Grounded

Right about now, I should be on an airplane on its way to Austin. But I’m not; I’m at home.

The first thing I heard this morning when the clock radio turned itself on was a sentence something like this: “and we’ll have more about the crash of American Flight 587 soon”. I’d already turned off the radio by the time my brain processed the sentence, and I didn’t want to turn it on again.

I had to be at home today; it was supposed to have been a vacation day, since Jeffrey didn’t have school, but that was before I got scheduled to travel. And before the skies opened, making it feel like a good day to stay home. So I spent the day looking at news web sites (I didn’t want to turn on the TV) and trying to decide whether or not to go on the trip.

I finally decided that, yes, I would go — all of the news reports indicated that the crash was “just” a mechanical, not terrorism, and so it shouldn’t affect me. So Diane took me to the airport, and ten minutes after arriving, I was through security and in the Admirals’ Club.

That was probably a mistake. They had CNN on the big-screen TVs, and, even though I wasn’t sitting at that end of the club, any time I went to get some water, I saw the screen, which, of course, was always showing footage from this morning’s crash. I started to feel uneasy again.
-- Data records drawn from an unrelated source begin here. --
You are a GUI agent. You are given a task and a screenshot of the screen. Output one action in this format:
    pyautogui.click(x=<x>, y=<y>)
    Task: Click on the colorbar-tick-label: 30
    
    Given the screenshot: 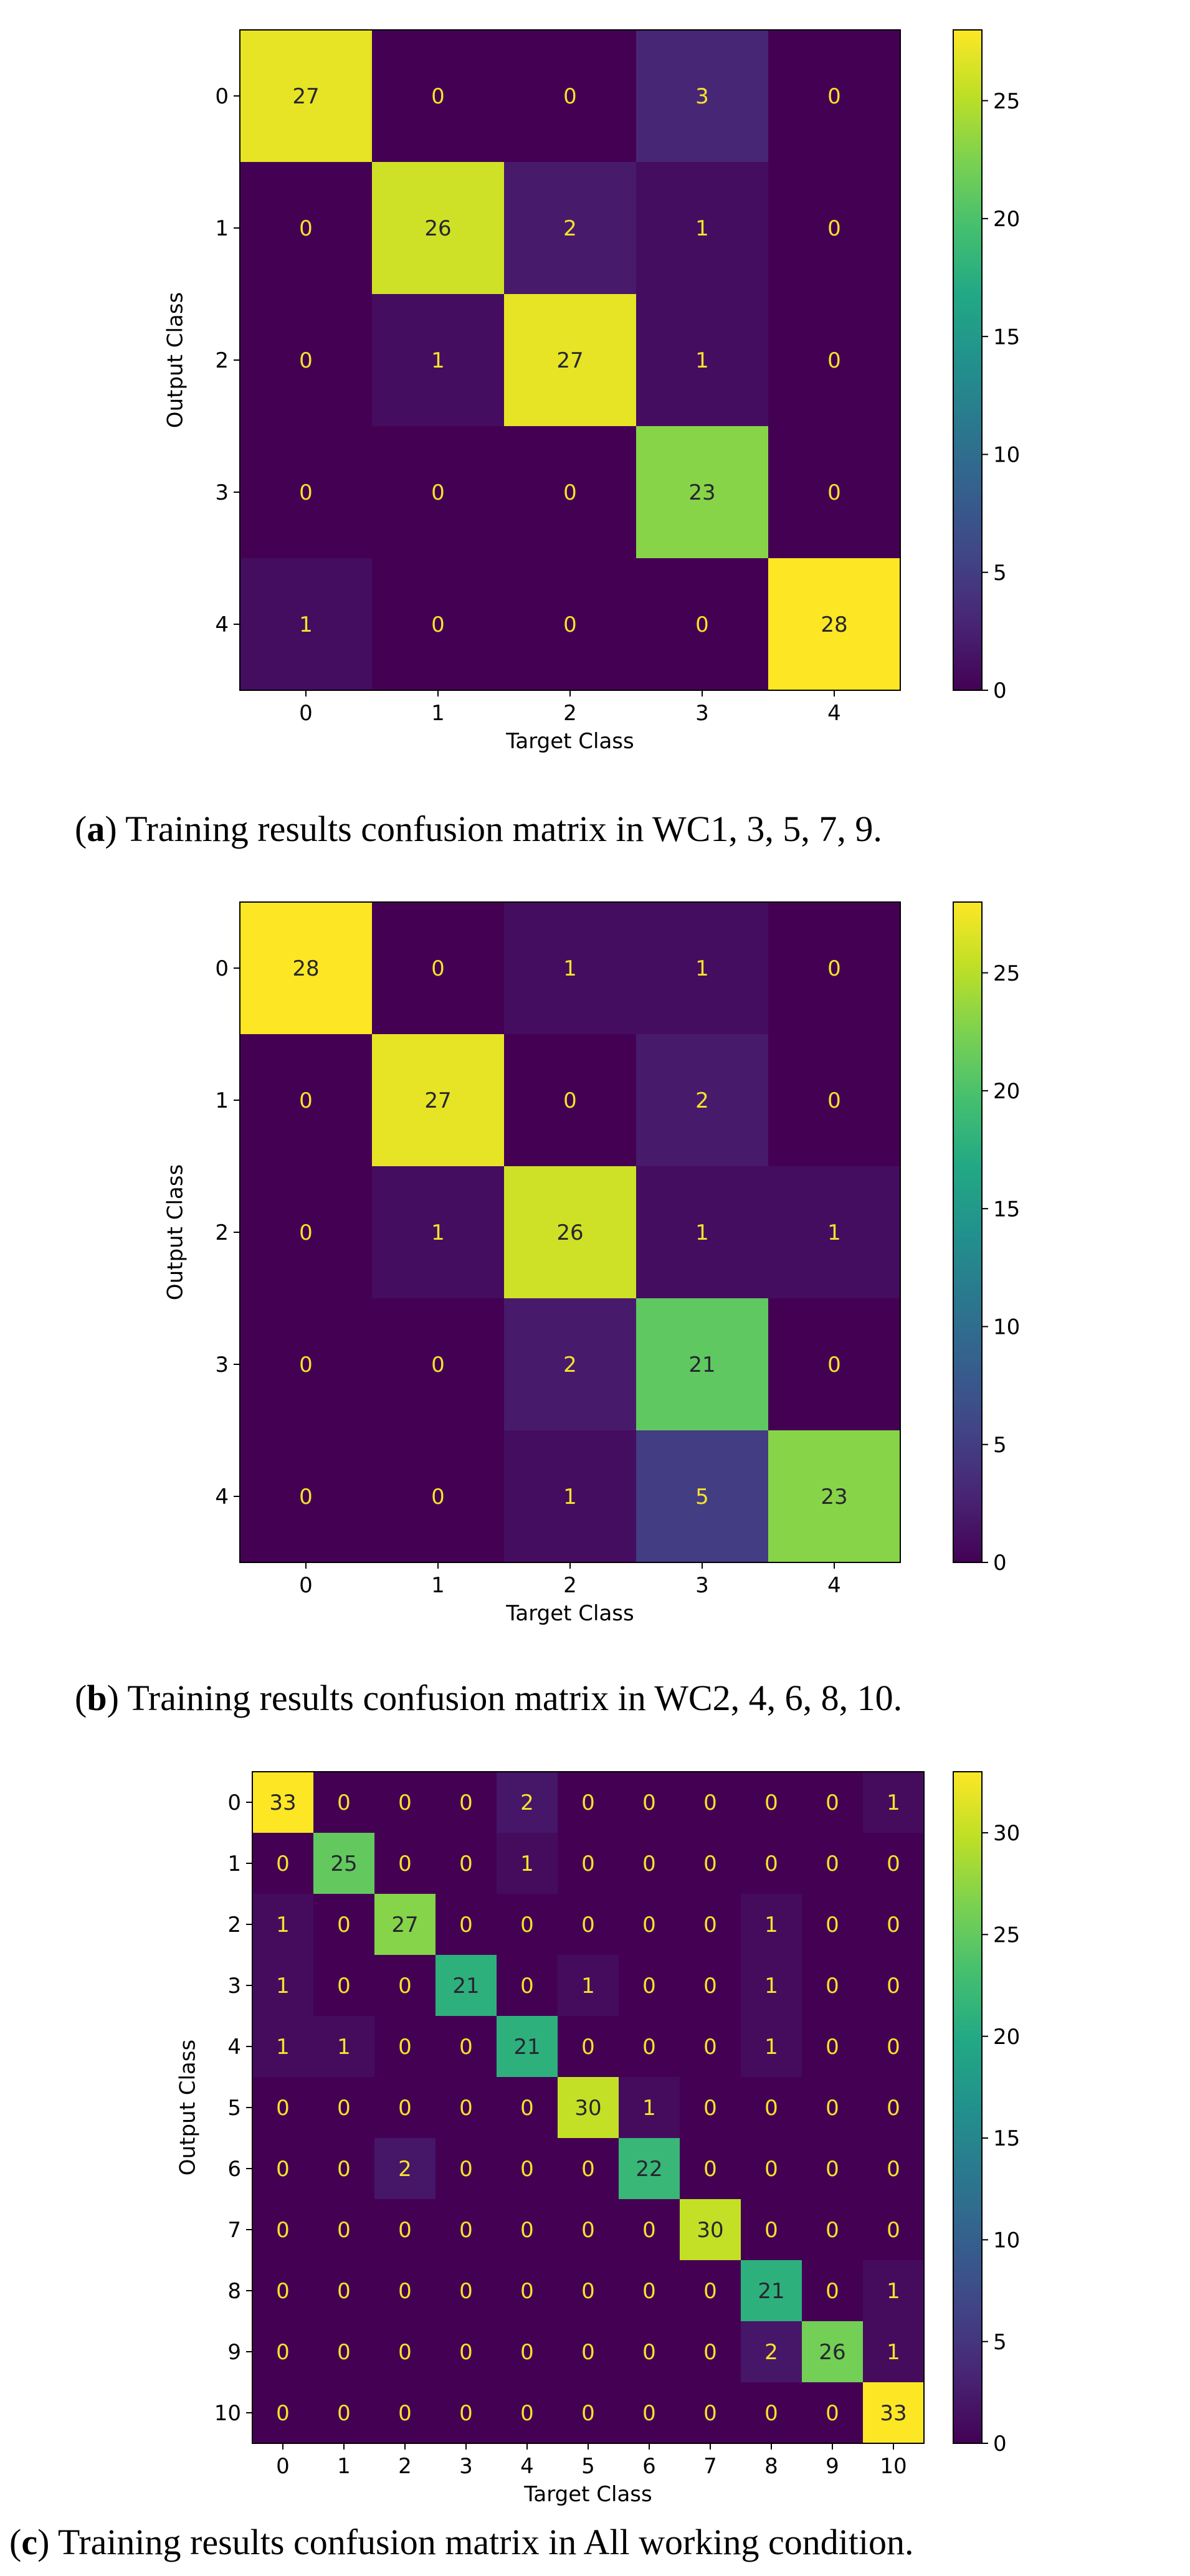 What is the action you would take?
    pyautogui.click(x=1007, y=1834)
    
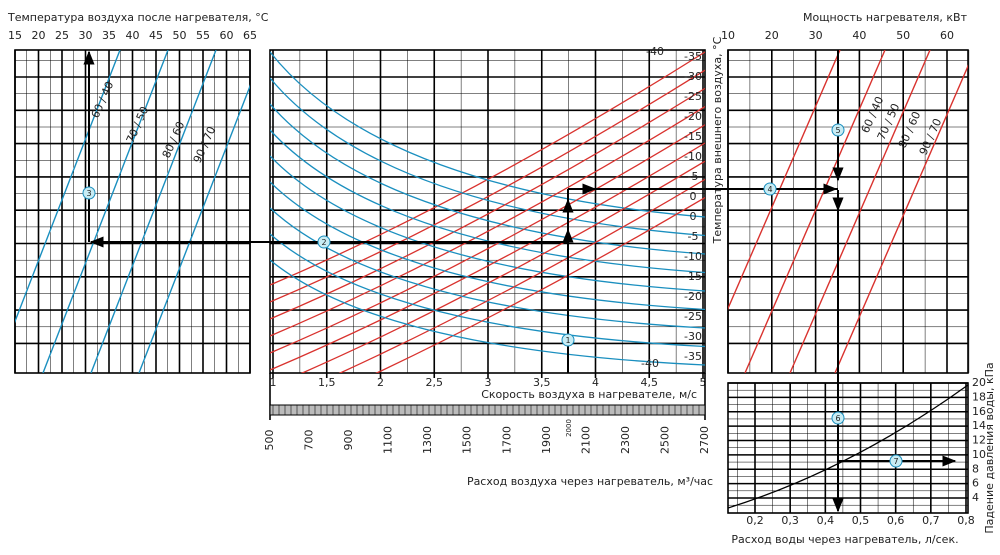 Image resolution: width=1000 pixels, height=555 pixels. I want to click on x-tick-label: 35, so click(109, 36).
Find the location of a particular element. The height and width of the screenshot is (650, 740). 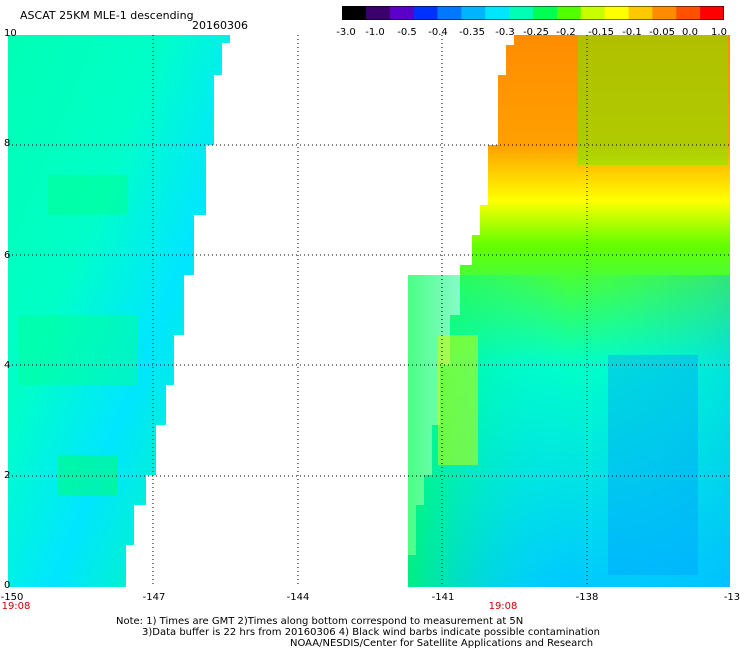

colorbar-label: -0.05 is located at coordinates (662, 32).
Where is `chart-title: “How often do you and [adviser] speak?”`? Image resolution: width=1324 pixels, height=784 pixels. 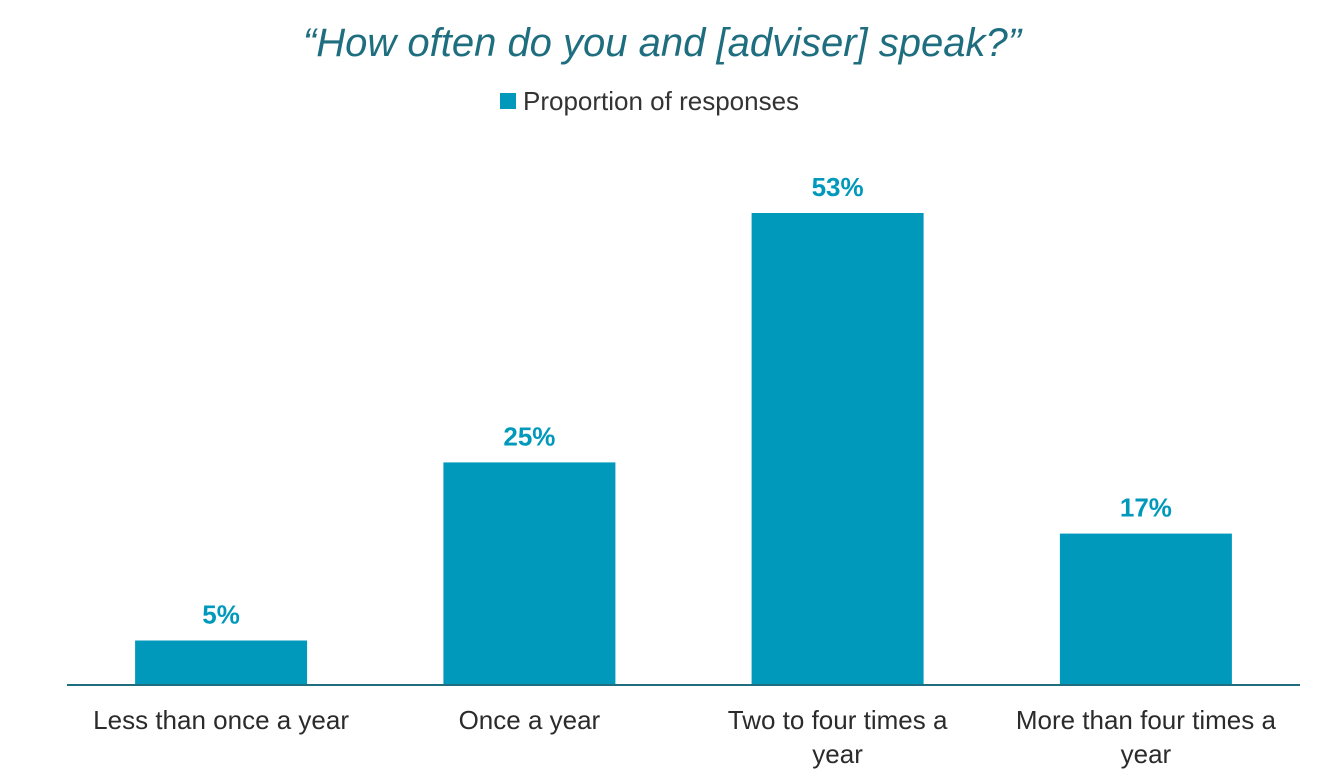 chart-title: “How often do you and [adviser] speak?” is located at coordinates (663, 43).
Then I tried to load the route from Austin Airport to the hotel from my computer into my GPS. But I couldn’t — the program complained that COM1 wasn’t working. So I decided to reboot the computer, and got a bluescreen early in the bootup process. A 100%-reproducable bluescreen. Trying to boot the “last known good” configuration didn’t help. I couldn’t even get into Safe Mode.

I didn’t think being without my computer for this trip was a good idea. Instead, I decided that this was A Sign, and walked over to the desk and had them cancel my tickets. Then I called the travel agent and cancelled my hotel room, just a couple of minutes before I would have had to pay for a night anyway.

And then I came home.

I feel a little guilty about not going to my meeting, and I’m not looking forward to doing two full-day conference calls. But I just didn’t feel comfortable getting on that plane, and when my computer died, I was glad to have a somewhat logical reason to stay home.